Já a Feira Parte, dedicada à arte contemporânea, teve importância para o mercado de arte devido à formação de clientela das galerias, uma vez que o público pôde desfrutar de obras com valores mais baixos. “Acessibilidade ao público é fundamental para educar futuros colecionadores”, justifica.

Das exposições realizadas em sua galeria, cita a do fotógrafo Pablo Di Giulio, com suas imagens de pessoas com os olhos fechados, e a do pintor Celso Orsini. “É um artista com uma trajetória interessante, que realiza trabalhos muito coerentes”, diz.

Jovens e veteranos

Sabina de Libman, da Arte Aplicada, da capital paulista, menciona exposições de artistas que aconteceram na própria galeria: da fotógrafa Fernanda Naman, da escultora Dolly Moreno, que confecciona obras em aço, e de Fernando Velloso, que realiza relevos de parede. “São profissionais com os quais trabalhamos há alguns anos e que, com o passar do tempo, confirmaram a aposta e a confiança depositadas”, comenta. Dolly e Fernanda Naman também expõem nos EUA, enquanto Velloso já teve obras exibidas na França e na Inglaterra.

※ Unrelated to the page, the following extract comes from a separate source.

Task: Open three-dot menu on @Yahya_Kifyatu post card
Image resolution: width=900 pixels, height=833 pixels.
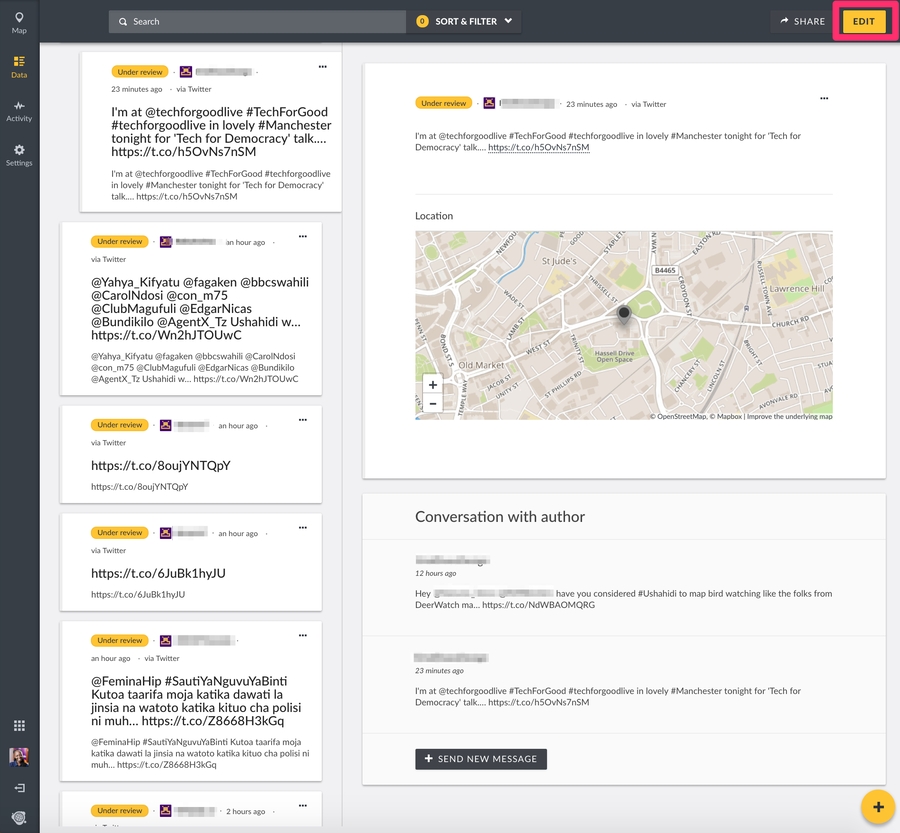Action: [303, 237]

Outras indicações de Sabina são as mostras do artista uruguaio Torres Garcia e do cartunista norte-americano Saul Steinberg, na Pinacoteca do Estado de São Paulo, e a retrospectiva da francesa Louise Bourgeois e a exposição de Tomie Ohtake, no Instituto Tomie Ohtake, também em São Paulo, SP.

Referências contemporâneas

Galerista da Emma Thomas, Juliana Freire, de São Paulo, SP, aponta a mostra Em Nome dos Artistas, da Fundação Bienal, como uma surpresa. Trazida da Noruega, a coleção abrangeu ícones da arte atual, ausentes nos acervos brasileiros e que raramente estiveram no país para exposições de grande porte. “O audacioso investimento da Fundação Bienal contribuiu para educar na formação do olhar da arte contemporânea, além de aproximar o Brasil desta referência intensa que é a produção cultural dos Estados Unidos.”

Da Pinacoteca do Estado de São Paulo, cita a exibição Olafur Eliasson: Seu Corpo da Obra, do artista dinamarquês. “Ele consegue transportar o espectador para um lugar entre o estranho e o sublime, mostrando domínio da técnica aliada ao conceito. Seu trabalho é ao mesmo tempo ambicioso e simples, economizando nas formas, mas obtendo resultados extraordinários”, revela.

Como exemplo do equilíbrio entre conceitos políticos, como a situação atual do Chile e a ditadura brasileira, e estéticos, a galerista destaca a exposição de Ivan Navarro e Courtney Smith na paulistana Baró Galeria. “A montagem, feita pelos artistas, estava relacionada com o conceito de expansão dos trabalhos para o espaço expositivo, fazendo dele a obra de arte em si, e incorporando o questionamento do limiar da obra de arte enquanto objeto”.

Ousadia e criatividade

O artista plástico Fernando Ribeiro, de São Paulo, SP, cita quatro eventos. No Rio de Janeiro, RJ, a Rio Arte colaborou com o aumento do conhecimento sobre as artes plásticas no País, mostrando o vigor desse mercado. “Foi muito bem formatada, com intervenções urbanas e oficinas. Espero que venha para ficar”, opina.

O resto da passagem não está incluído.